My mother made the choice when she knew there could be a possibility of her having Huntington’s disease to get tested back in the early 1990’s. Back then my mother had the linkage analysis test performed that compared her deoxyribonucleic acid (DNA) to the DNA of my grandmother, who was known to have symptoms of Huntington’s disease. The test has evolved over time, and the direct mutation analysis was developed that could be performed without the DNA of another family member with Huntington’s disease. The direct analysis test looks for the CAG repeat expansion with the HTT gene on a person’s DNA. With greater than or equal to 36 repeats being fully penetrated for the disease.

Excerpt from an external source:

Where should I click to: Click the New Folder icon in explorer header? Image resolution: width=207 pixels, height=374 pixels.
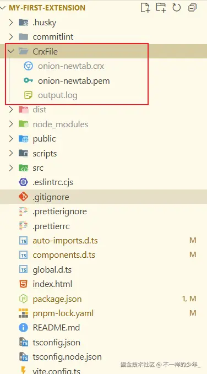pos(161,8)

After my mother was tested it was pretty much a waiting game of when she would develop symptoms. What symptoms would she develop? That is the unpredictable factor of Huntington’s. Not knowing what symptoms or when symptoms would appear. I was hoping my mom would be like my grandmother who was able to live at her on home until she was in her late 70’s.
This was not the case for my mother. When she was in her late forties to early fifties, she started to develop very noticeable chorea movements that affected her life. First it started with an occasional facial twitch and arm jerk then it progressed over what seemed to be a very short 1–2-year period. The chorea movements in my mother became very noticeable. Her jerking and constant moving would happen nonstop throughout the day, if she was sitting in her rocking chair, she would be constantly moving her hands, arms and legs. It was nonstop. She ended up quitting her job as a receptionist and started to play organ for church less, because she was embarrassed by her constant movements. Small town Iowa at the time did not understand Huntington’s nor were there any hospitals that were equipped with neurologists that could help her.
My mother decided in 2000 to see a neurologist at University of Nebraska Medical Center in Omaha, Nebraska. My mom and I were hoping that being a research institution, University of Nebraska would be on the cutting edge of medical research and information. We were able to meet with a neurologist that offered some suggestions at that time. One of the recommendations was for my mother to start taking Co-Q10 supplement 200 mg daily, which she did start on. The neurologist thought that Co-Q10 would help to slow the neurological decline from Huntington’s disease. It was a relatively inexpensive supplement, and my mom tolerated it well, so she thought it would be worth giving it a try.
Another drug that was suggested by the neurologist specifically for her chorea movements was tetrabenazine. Tetrabenazine has been available in Canada since 1996 for movement disorders. However, at that time tetrabenazine was not approved by the Food and Drug Administration for use in the United States. The neurologist did say that it was available in Canada at the time and offered to write a prescription if we could find a way to get it from Canada. We opted to take the prescription and do some research on the internet on obtaining the medication for my mom. My mom really wanted the medication, because she felt like her chorea movements were out of control. The chorea movements made her tired, she didn’t sleep well, at times they would cause her to fall, reading and working crosswords were things she enjoyed and with the chorea movements these were not possible. With some internet research we were able to find a pharmacy in Canada that would ship it to my mother if we mailed them her prescription. So, this is what we did.
Tetrabenazine was a game changer for my mother. The movements stopped very quickly after she started on this medication. She was able to read and do crossword puzzles again. She never went back to work, but I don’t think the stress of working again would have been good for her even though mentally she was very much on her game. I don’t really remember that my mother had any unmanageable side effects from the medication at the time. My father passed away in 2001, and my mother was able to live independently in her 2-story house for nearly 10 years.